NEW YORK (Reuters) – CarLotz Inc said on Thursday it has agreed to go public through a merger with blank-check acquisition company Acamar Partners Acquisition Corp ACAM.O which values the U.S. consignment store for used vehicles at $827 million, including debt.
CarLotz would be the third major U.S. online car seller to go public this year after Vroom Inc VRM.O and Shift Technologies Inc SFT.O, as online vehicle sales accelerate during the coronavirus pandemic.
As part of the deal, CarLotz will receive an injection of up to $321 million which it plans to use to expand beyond its eight sale and distribution locations.
“We feel like it’s time to now go and take the giant leap forward, expand nationally, become a fully national, multi-billion dollar player in this industry,” CarLotz co-founder and Chief Executive Michael Bor said in an interview.
“In order to do that we needed to raise a significant amount of capital,” Bor said.
Reuters reported Acamar was nearing a deal to buy CarLotz on Wednesday.
Unlike Vroom and Shift which buy and then sell used cars, Richmond, Virginia-based CarLotz operates a consignment platform whereby it splits profits from sales made on its platform with owners.
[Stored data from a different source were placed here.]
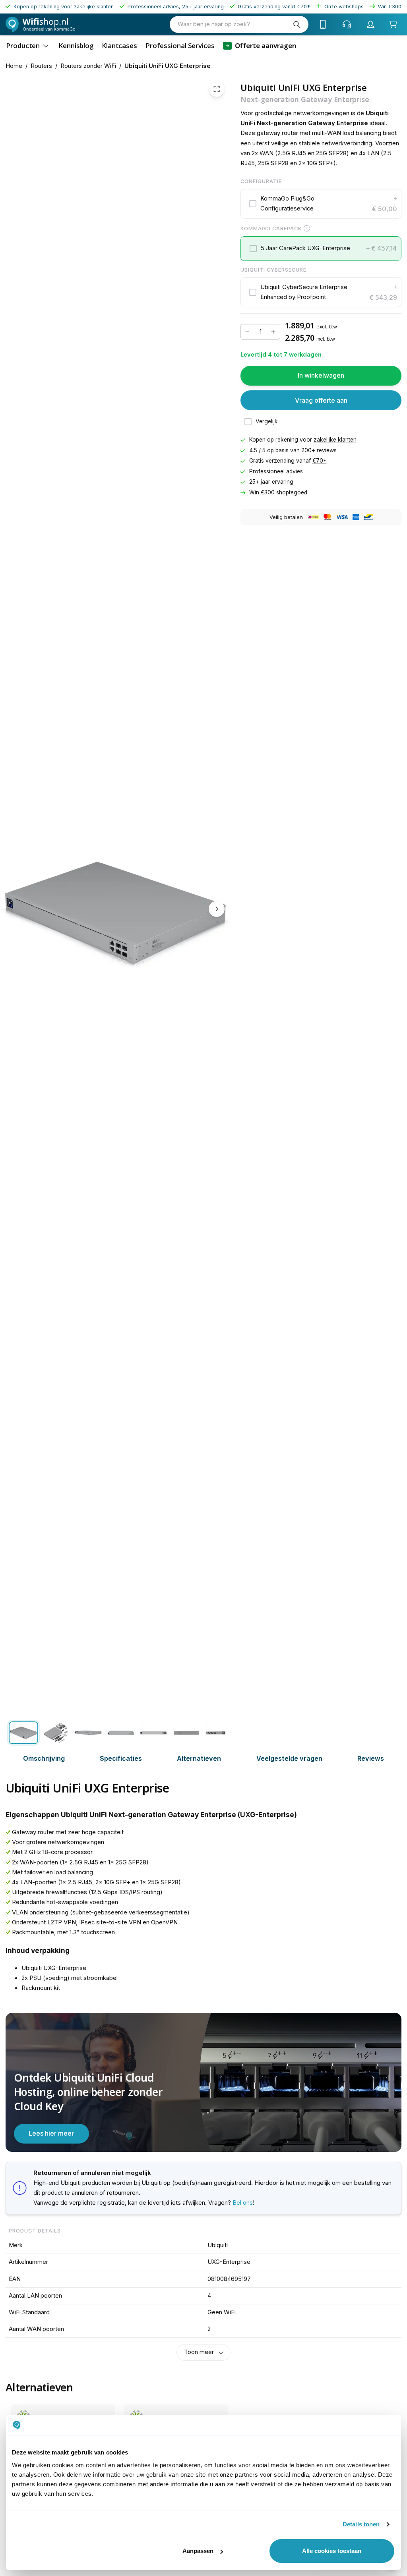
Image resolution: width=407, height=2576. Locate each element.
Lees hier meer (51, 2133)
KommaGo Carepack (271, 228)
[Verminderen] (247, 332)
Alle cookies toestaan (331, 2550)
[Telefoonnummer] (323, 24)
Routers (41, 65)
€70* (319, 460)
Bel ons (243, 2202)
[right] (217, 909)
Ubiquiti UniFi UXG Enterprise (167, 65)
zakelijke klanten (335, 439)
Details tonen (361, 2524)
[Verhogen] (273, 332)
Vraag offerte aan (321, 400)
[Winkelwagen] (392, 24)
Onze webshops (344, 7)
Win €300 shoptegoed (278, 492)
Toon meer (199, 2352)
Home (14, 65)
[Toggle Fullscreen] (217, 89)
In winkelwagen (321, 375)
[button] (320, 204)
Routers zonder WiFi (88, 65)
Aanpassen (197, 2550)
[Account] (371, 24)
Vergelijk (267, 421)
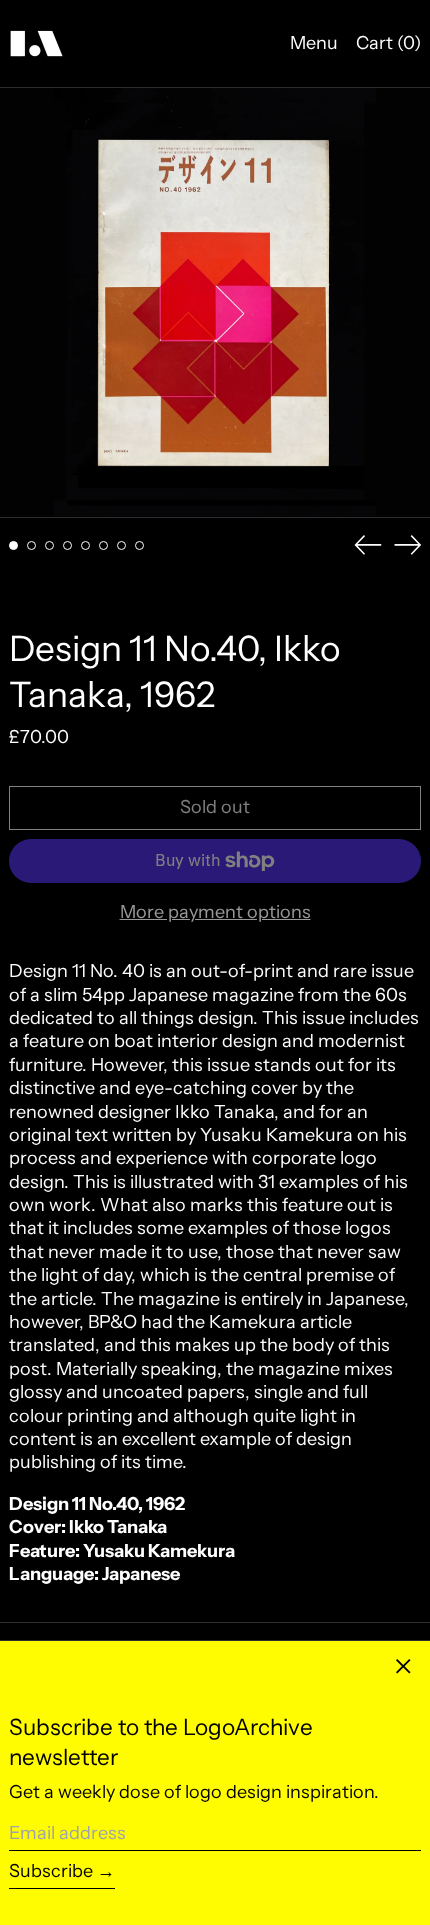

CarLotz, which was founded in 2011, is “run-rate” profitable, Bor said, citing a measure that extrapolates annual levels from a smaller amount of data.
Acamar Partners is a Nasdaq-listed special purpose acquisition (SPAC), led by private equity investors Juan Carlos Torres Carretero and Luis Ignacio Solorzano Aizpuru.
SPACs are shell companies which use initial public offering (IPO) proceeds to acquire an unidentified private company, which becomes public as a result.
Merging with a SPAC has become a popular alternative to going public in a traditional IPO, as it involves less regulatory scrutiny and more certainty over the market valuation and funds raised.
For the deal, investors including Fidelity Management, car auction service provider KAR Auction Services KAR.N and ex-General Motors Co GM.N CEO Rick Wagoner have committed to invest $125 million in a private investment in public equity (PIPE).
Acamar’s ticker on Nasdaq will change to “LOTZ” after the deal closes.
Online sales only account for around 1% of the roughly $840 billion Americans spend annually on used cars. But after numerous U.S. states went into COVID-19 lockdowns, the advantage of socially distant online sales has come into focus.
“We’ve probably seen an acceleration in the shift in consumer willingness to do the vehicle transaction totally online,” Bor said.
CarLotz, which has around 125 employees, took a $1.7 million U.S. government loan under the Paycheck Protection Program (PPP), which the company expects to pay back, Bor said.